If the organisation has not achieved this level of maturity, my advice would be to focus on building this relationship as a priority and on the background work, the business on the next products and services as early as possible. Approach everyone with a “Yes” approach, rather than “No”. Focus on minimum controls required in the organisation’s control framework and use your SME knowledge to allow you to say “Yes”. If this is not possible, be flexible and think about compensating controls that reduce the risk to an acceptable level and when you do the risk assessment take into consideration the cost of lost business opportunity because of product/ service delay.
How important is being able to communicate with your colleagues?
I personally think that communication, ability to lead conversation and pass message is one of the most, if not the most important ability of a modern Chief Information Security Officer (CISO). Without communication, there can’t be a relationship with the team.
There is a very interesting and powerful TED talk from John O’Leary, “The importance of good conversation – and how to have it”. The closing statement “great achievements come only after great conversations”, still resonates with me and I think it summarises the importance of quality communication.
If I had to apply the information security lens to this TED talk, I would say a CISO should be able to listen and adapt to different conversations. A CISO should be a great listener and influencer, in order to be able to sell his ideas and to obtain the buy-in from the board and senior managers.
To do that, it is vital for the CISO to be able to translate technical and security information into a business language, one that his senior managers and colleagues can understand. They should be able to convey messages and quickly switch from high level overview to details and vice versa based on who is in the audience.
A modern CISO should be able to communicate not only with security employees, but should also be able to communicate downwards, upwards, sideways and externally with regulators, vendors and others CISOs across the industry.
CISO should be able to engage at all levels within the organisation with both technical and non-technical SMEs in order to be able to influence and to drive the security culture because security is everyone’s responsibility.
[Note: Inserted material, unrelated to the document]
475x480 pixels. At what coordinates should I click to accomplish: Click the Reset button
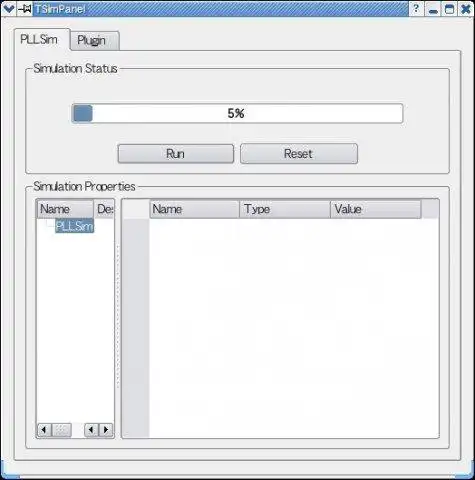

A CISO should be able to engage successfully with regulators, especially for regulation-heavy sectors such as banking and finance.
“Great achievements come only after great conversations”. I will use John’s closing statement again with a hope that this will resonate with other CISO colleagues and senior managers across the different organisations.
My advice to all CISOs who have not built relationships with their board members and peers – initiate the dialogue and listen. Use tools like the Board toolkit: five questions for your board’s agenda published by NCSC, if needed.
Engage with industry peers and utilise ecosystems like the Cyber Startup Observatory because together we are strong and we might have a chance against the bad guys out there.
I would also like to appeal to board members and senior managers who don’t have great relationships with their CISOs – give them a hand and bring them on the journey with you. It is not important who takes the first step, but rather it is important to walk together in the same direction.